Hey girls! I have not been on here since the day before I went into labor and had my little Gabriel. My birth story is not a long one lol. Woke up on 4/26 and started having real contractions, about 5 minutes apart. That quickly went to about 3 min apart, and I knew it was the real deal. I told my DH to call into work b/c we were going to have a baby today. As we drove to the hospital, they quickly became every 45 seconds, for 45 seconds long. We arrived, got to our room, and I changed into just a tank top before I was put on the monitor, being that I was only 35/5 days. They checked me and I was 5cm. They watched him for a while and then let me take it off and attempt to walk around. I made it about halfway down the hall, when I felt a gush. I looked down assuming it was my water, and saw bright red blood all over the floor. We went back to my room and let them know, so they had me get back onto the bed to check me. I was already at 9cm (this was like 20 min after the initial check). I labored through many contractions on my left side, with my right leg up in a stirrup. My bag was bulging, and I asked if they broke it, if things would progress faster. They said yes, so I told them to freakin break it!! Haha so they did, and immediately, the ctx got incredibly INTENSE and painful. Thankfully, I started pushing right away and G was born within about 4 pushes.
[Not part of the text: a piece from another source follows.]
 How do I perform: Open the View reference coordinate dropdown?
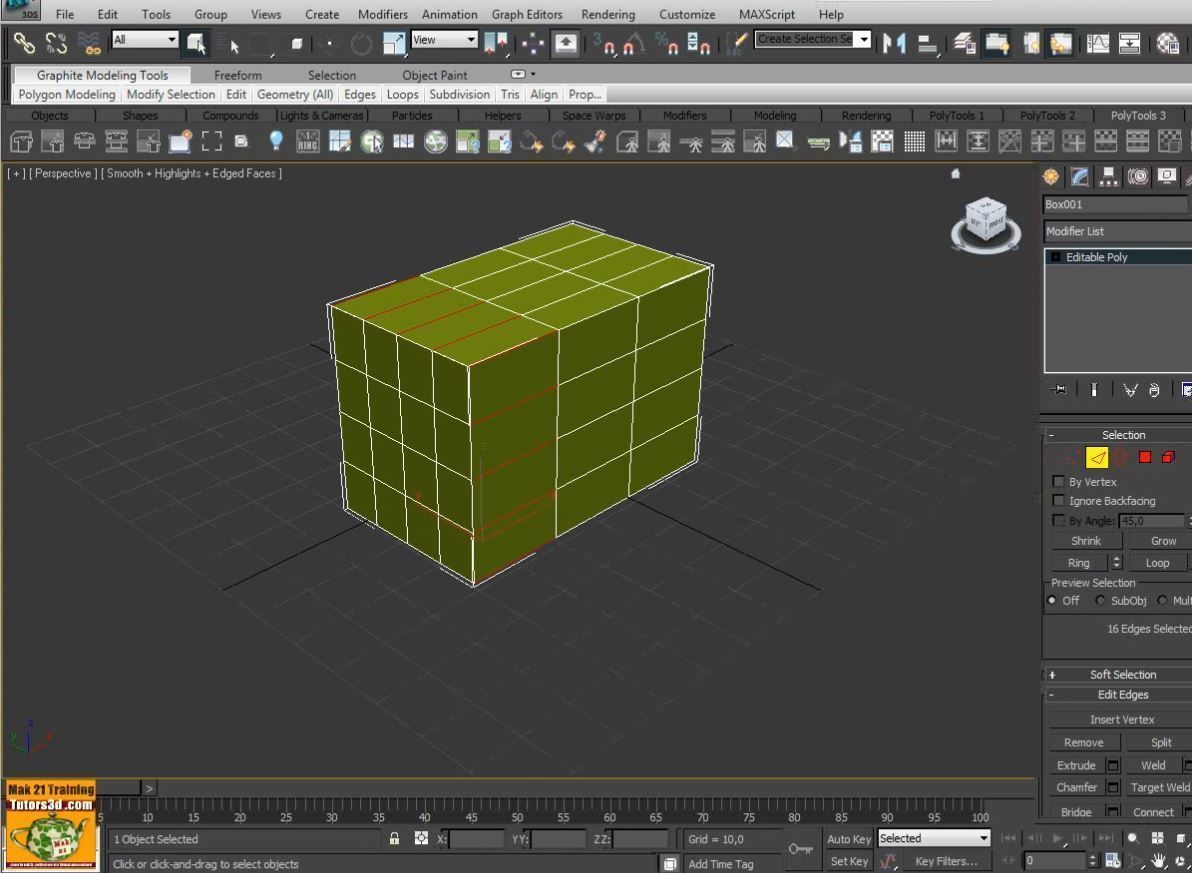[x=443, y=39]
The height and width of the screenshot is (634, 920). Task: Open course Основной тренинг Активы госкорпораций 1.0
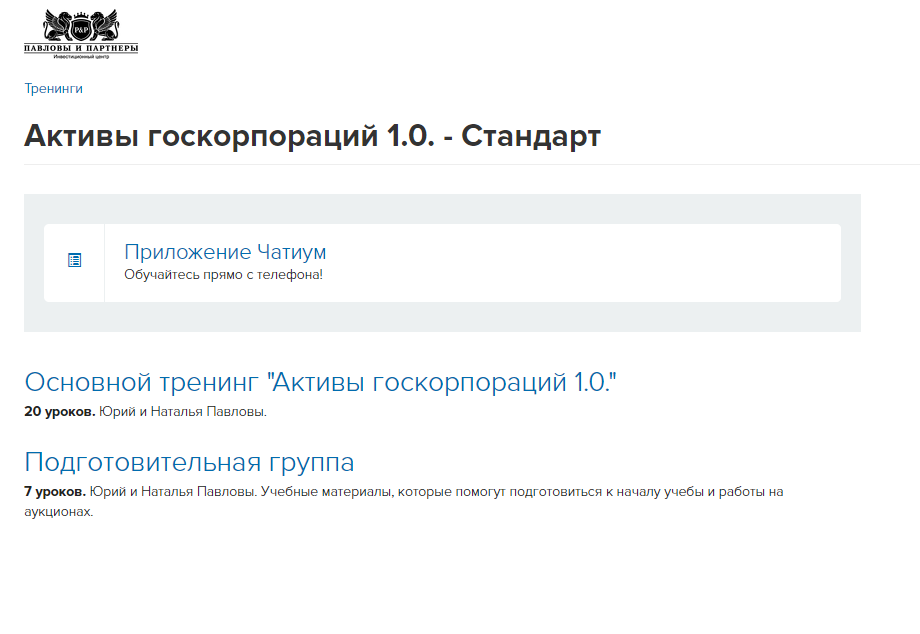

It was surreal, and I honestly expected to not hear him cry. But he did, and with incredible lungs!! The NICU team was in there waiting, and as soon as they checked him over, they brought him back to my chest. I noticed right away his ear didnt look right, and I thought it was just stuck to his face from the white stuff that was all over him. But it wasnt, and I knew right then that he had a ear deformity
I lost it, thinking I am such as failure as a mother. My first child was born dead, and my next had this ear that wasnt developed. It still breaks my heart that he likely cannot hear from that side. We have many appts with audiologists and geneticists in the future, but in the meantime we are loving him up, and praying and expecting that it wont be as bad as it seems. Gabriel is such a blessing, and is so perfect to us. He is the love of my life! He is two weeks old now, and keeping me incredibly exhausted
We have had a rough go at it as far as breastfeeding, he just doesnt latch well at all. So I am constantly pumping, bottle feeding all day and night. It is really, really hard and many days I want to give up! We are hoping as he gets near his due date, that things will click and he will latch on me with no problem. For now, I am a walking zombie and feel like a cow being milked that cant leave my house because I am attached to my pump. Oye!